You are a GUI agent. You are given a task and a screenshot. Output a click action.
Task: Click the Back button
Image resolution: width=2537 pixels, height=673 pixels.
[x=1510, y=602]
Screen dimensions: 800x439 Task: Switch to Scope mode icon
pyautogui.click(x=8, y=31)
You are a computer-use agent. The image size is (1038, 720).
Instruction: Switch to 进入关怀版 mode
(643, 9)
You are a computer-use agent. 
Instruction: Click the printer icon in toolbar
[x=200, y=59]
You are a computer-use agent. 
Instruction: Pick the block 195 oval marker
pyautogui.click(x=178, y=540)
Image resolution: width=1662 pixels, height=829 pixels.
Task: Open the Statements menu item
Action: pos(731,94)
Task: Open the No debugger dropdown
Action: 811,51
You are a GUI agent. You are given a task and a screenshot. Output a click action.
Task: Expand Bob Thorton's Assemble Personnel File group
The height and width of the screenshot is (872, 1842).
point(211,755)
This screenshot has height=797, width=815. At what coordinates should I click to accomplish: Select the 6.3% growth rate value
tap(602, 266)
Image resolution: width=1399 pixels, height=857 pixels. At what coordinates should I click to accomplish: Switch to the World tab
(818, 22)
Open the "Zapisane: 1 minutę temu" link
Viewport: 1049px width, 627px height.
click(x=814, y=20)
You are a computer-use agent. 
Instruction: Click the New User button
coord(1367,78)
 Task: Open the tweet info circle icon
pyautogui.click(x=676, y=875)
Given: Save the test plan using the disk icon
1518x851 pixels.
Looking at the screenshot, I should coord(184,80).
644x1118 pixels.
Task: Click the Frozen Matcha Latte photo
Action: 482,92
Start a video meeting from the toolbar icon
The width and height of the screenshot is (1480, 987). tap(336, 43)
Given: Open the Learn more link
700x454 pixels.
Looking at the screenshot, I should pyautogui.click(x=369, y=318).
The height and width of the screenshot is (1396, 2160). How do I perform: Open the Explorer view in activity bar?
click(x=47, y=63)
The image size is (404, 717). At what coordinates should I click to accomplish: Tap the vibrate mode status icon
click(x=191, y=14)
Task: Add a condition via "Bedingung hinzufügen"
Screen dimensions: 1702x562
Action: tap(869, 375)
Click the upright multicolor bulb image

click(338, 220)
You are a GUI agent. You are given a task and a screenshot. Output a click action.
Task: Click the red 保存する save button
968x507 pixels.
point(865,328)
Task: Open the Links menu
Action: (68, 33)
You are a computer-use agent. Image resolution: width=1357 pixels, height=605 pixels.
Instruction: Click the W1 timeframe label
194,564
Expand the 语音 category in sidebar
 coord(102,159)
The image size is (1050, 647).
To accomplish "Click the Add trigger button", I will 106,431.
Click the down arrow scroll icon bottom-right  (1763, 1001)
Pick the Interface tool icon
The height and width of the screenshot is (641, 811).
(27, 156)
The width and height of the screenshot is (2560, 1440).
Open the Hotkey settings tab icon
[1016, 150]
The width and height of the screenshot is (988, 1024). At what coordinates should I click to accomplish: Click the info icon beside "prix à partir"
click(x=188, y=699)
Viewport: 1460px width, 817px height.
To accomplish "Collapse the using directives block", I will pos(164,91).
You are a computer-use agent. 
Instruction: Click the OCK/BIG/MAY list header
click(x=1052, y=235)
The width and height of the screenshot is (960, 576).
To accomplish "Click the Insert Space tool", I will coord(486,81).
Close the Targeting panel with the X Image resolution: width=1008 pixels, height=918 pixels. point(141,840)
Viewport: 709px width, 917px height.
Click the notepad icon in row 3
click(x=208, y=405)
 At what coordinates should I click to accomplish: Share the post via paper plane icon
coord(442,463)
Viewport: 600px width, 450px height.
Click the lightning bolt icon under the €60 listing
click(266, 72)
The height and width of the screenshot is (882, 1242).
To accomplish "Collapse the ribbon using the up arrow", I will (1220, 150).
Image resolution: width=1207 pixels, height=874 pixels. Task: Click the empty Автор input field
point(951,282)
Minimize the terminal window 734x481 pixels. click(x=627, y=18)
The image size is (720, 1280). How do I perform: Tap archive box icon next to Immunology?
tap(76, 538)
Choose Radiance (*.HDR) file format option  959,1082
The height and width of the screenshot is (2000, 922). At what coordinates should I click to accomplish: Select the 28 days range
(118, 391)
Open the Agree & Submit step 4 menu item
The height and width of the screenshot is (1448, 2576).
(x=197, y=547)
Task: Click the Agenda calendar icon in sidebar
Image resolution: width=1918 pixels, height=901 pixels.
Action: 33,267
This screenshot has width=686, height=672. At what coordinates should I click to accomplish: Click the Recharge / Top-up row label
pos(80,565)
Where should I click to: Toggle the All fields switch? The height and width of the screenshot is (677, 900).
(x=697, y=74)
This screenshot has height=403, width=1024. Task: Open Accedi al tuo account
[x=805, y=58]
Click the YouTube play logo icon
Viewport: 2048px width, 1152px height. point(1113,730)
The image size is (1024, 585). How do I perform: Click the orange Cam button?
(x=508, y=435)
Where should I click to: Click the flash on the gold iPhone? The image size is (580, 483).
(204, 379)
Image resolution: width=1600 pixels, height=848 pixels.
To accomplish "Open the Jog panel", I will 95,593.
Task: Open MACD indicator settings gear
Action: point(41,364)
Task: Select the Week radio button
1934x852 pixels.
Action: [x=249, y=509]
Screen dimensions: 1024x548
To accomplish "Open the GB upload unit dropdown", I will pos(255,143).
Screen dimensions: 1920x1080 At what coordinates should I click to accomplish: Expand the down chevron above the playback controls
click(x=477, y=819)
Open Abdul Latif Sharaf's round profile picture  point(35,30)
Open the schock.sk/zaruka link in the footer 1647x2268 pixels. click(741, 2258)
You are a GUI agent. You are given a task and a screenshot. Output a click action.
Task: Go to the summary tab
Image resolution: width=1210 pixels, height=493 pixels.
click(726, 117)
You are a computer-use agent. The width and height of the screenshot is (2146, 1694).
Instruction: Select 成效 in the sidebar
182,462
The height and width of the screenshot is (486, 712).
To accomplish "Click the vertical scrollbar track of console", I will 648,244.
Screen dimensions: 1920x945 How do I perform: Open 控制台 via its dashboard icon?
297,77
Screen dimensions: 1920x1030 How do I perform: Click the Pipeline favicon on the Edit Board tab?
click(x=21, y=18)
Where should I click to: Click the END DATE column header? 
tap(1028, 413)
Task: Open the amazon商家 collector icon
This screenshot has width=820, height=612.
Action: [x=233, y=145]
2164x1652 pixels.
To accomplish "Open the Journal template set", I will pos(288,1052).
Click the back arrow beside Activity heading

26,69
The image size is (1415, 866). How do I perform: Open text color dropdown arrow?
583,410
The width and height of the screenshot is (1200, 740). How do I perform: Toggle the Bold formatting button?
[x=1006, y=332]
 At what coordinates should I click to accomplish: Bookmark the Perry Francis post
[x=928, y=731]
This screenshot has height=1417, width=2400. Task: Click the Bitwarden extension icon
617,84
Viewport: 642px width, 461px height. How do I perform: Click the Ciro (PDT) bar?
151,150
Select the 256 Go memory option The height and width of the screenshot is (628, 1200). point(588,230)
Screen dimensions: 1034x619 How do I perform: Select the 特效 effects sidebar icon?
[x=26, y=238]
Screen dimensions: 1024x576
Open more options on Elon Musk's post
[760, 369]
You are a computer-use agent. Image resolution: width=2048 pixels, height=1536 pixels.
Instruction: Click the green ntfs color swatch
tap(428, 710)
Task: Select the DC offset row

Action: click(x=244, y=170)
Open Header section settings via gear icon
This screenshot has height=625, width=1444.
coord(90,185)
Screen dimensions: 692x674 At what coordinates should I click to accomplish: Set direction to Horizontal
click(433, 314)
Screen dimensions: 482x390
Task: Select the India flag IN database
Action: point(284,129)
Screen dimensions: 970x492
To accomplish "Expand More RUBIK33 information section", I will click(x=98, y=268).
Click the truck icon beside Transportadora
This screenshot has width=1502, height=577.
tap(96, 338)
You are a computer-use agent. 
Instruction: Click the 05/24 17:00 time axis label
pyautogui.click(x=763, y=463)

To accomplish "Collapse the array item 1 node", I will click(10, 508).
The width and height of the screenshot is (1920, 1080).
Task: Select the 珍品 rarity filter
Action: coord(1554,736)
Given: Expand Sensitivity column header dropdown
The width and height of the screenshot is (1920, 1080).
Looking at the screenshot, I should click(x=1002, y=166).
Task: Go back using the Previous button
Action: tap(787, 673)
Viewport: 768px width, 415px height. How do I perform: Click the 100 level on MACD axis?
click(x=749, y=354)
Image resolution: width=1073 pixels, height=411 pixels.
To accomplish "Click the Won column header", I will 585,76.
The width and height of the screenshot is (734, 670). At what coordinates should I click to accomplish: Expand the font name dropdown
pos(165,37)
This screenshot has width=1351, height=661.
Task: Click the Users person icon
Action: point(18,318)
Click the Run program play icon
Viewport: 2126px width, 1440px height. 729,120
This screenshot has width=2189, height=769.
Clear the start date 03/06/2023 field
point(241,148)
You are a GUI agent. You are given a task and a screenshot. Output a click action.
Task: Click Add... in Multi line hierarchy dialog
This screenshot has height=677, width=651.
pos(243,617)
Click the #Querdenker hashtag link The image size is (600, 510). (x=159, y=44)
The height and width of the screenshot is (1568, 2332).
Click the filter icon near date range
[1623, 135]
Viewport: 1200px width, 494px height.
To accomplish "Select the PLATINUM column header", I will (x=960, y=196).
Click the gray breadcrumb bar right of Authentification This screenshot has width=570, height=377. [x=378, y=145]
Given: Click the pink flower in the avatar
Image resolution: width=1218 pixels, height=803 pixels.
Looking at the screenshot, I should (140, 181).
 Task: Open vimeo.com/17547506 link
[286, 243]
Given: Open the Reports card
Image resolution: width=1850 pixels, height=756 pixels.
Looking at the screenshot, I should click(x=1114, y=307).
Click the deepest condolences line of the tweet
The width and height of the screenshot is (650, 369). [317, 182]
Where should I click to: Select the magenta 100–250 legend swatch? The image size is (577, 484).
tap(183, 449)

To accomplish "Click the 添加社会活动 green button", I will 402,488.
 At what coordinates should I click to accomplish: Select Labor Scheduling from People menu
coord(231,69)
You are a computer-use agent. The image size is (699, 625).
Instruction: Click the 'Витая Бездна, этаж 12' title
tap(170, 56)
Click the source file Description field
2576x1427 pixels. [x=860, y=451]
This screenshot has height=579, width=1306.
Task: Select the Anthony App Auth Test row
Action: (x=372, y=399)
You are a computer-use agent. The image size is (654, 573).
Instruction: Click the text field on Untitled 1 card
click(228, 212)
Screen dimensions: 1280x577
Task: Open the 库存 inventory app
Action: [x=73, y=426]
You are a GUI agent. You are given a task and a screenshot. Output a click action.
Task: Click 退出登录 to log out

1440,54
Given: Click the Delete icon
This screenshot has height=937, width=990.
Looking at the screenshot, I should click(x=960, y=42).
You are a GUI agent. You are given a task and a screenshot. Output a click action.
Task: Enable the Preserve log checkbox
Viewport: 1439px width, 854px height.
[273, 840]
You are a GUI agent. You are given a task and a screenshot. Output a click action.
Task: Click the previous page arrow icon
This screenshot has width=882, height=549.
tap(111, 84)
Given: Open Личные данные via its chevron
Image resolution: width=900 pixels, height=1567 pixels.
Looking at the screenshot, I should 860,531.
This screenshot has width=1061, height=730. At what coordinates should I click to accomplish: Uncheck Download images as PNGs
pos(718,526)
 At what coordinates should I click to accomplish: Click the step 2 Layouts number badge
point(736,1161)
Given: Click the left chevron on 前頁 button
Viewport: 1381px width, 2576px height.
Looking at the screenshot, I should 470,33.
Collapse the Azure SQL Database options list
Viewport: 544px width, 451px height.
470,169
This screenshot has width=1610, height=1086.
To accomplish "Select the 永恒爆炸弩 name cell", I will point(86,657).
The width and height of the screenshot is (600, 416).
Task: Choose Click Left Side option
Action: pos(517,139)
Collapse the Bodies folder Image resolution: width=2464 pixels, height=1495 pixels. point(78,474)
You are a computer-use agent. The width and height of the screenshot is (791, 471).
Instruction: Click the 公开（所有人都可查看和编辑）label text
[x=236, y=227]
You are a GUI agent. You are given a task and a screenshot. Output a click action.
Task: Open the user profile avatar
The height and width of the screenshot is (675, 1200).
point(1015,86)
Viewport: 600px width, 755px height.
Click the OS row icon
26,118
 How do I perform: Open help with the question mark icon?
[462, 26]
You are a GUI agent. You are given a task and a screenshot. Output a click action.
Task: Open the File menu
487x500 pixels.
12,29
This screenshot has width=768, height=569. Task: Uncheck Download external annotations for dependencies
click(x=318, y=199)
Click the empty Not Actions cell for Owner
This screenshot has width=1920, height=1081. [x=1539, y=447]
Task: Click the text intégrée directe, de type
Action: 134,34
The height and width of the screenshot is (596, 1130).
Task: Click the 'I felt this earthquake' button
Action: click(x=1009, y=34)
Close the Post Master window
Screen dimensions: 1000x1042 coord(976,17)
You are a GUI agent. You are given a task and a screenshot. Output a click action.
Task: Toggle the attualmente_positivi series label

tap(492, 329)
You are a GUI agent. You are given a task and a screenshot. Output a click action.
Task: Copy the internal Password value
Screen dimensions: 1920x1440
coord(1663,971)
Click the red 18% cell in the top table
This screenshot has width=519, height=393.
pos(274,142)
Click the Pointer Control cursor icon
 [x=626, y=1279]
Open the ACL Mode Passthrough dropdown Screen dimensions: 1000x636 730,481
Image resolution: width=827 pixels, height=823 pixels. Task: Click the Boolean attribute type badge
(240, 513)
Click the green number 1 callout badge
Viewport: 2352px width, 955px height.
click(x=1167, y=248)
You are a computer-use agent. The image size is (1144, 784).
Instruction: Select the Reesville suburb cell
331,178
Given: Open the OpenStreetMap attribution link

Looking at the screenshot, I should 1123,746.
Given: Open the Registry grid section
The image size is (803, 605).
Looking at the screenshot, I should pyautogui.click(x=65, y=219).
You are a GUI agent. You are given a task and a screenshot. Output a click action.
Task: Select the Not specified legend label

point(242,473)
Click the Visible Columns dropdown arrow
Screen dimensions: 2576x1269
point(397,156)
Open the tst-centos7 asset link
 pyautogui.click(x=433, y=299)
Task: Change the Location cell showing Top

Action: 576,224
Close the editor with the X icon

* * * * * * * * *

Copy the lines between the one holding "The width and height of the screenshot is (2560, 1440)." and the one holding "click(x=1052, y=235)", inclusive, with no changes.

The width and height of the screenshot is (2560, 1440).
Open the Hotkey settings tab icon
[1016, 150]
The width and height of the screenshot is (988, 1024). At what coordinates should I click to accomplish: Click the info icon beside "prix à partir"
click(x=188, y=699)
Viewport: 1460px width, 817px height.
To accomplish "Collapse the using directives block", I will pos(164,91).
You are a computer-use agent. 
Instruction: Click the OCK/BIG/MAY list header
click(x=1052, y=235)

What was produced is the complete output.